1) In first you must install minikube and kubectl

You can install minikube and kubectl follwing those commands. Obbiously before this you shoulde install docker too and start it. Anyway, you must install minikube and kubectl. You can do it with these commands:

minukube

curl -LO "https://storage.googleapis.com/minikube/releases/latest/minikube-linux-amd64" && sudo install minikube-linux-amd64 /usr/local/bin/minikube

kubectl

curl -LO "https://dl.k8s.io/release/$(curl -L -s https://dl.k8s.io/release/stable.txt)/bin/linux/amd64/kubectl" && sudo install -o root -g root -m 0755 kubectl /usr/local/bin/kubectl

2) Run minikube and test kubectl

You can run minikube but is needed to mount a localhost path that have all your project to be launched on torchserve. This because we use minikube that is a container and is needed bind all files situated on localhsot with minikube's container. To do this use this command:

minikube start --mount-string="$HOME/path-to-share:/where-to-mount-on-minikube-container" --mount

After this command terminal show you a message like this:

😄  minikube v1.32.0 on Ubuntu 22.04 (amd64)
✨  Using the docker driver based on existing profile
👍  Starting control plane node minikube in cluster minikube
🚜  Pulling base image ...
🔄  Restarting existing docker container for "minikube" ...
🐳  Preparing Kubernetes v1.28.3 on Docker 24.0.7 ...
🔗  Configuring bridge CNI (Container Networking Interface) ...
🔎  Verifying Kubernetes components...
    ▪ Using image registry.k8s.io/metrics-server/metrics-server:v0.6.4
    ▪ Using image gcr.io/k8s-minikube/storage-provisioner:v5
    ▪ Using image docker.io/kubernetesui/dashboard:v2.7.0
    ▪ Using image docker.io/kubernetesui/metrics-scraper:v1.0.8
💡  Some dashboard features require the metrics-server addon.

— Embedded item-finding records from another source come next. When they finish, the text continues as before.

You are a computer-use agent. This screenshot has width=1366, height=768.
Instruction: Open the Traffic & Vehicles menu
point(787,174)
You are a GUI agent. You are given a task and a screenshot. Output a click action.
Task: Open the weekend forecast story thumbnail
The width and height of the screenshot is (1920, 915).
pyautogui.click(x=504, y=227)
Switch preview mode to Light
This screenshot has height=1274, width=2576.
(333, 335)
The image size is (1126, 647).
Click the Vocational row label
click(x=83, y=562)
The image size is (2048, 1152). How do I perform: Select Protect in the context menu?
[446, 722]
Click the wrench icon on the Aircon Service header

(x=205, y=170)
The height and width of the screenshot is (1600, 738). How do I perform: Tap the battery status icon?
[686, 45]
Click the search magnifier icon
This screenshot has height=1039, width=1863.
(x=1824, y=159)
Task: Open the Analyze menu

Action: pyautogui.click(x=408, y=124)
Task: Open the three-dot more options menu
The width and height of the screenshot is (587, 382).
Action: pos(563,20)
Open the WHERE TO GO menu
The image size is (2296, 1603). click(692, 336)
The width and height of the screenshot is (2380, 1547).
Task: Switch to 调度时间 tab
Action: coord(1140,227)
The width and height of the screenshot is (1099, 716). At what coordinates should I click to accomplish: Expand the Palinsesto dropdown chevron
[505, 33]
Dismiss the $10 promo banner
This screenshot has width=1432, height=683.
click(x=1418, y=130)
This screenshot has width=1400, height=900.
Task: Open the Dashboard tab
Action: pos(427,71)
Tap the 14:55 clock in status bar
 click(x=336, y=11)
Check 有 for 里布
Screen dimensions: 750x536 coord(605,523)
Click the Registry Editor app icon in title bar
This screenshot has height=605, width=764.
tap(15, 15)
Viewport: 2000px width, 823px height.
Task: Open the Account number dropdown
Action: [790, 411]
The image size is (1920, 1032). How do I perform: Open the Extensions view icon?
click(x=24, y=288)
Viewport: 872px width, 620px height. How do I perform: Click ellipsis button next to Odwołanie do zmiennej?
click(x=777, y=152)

To enable all features please run:

        minikube addons enable metrics-server


🌟  Enabled addons: storage-provisioner, default-storageclass, metrics-server, dashboard
🏄  Done! kubectl is now configured to use "minikube" cluster and "default" namespace by default

And you can test kubectl with this command:

kubectl cluster-info

This command should return something like this:

Kubernetes control plane is running at https://127.0.0.1:57064
CoreDNS is running at https://127.0.0.1:57064/api/v1/namespaces/kube-system/services/kube-dns:dns/proxy

To further debug and diagnose cluster problems, use 'kubectl cluster-info dump'.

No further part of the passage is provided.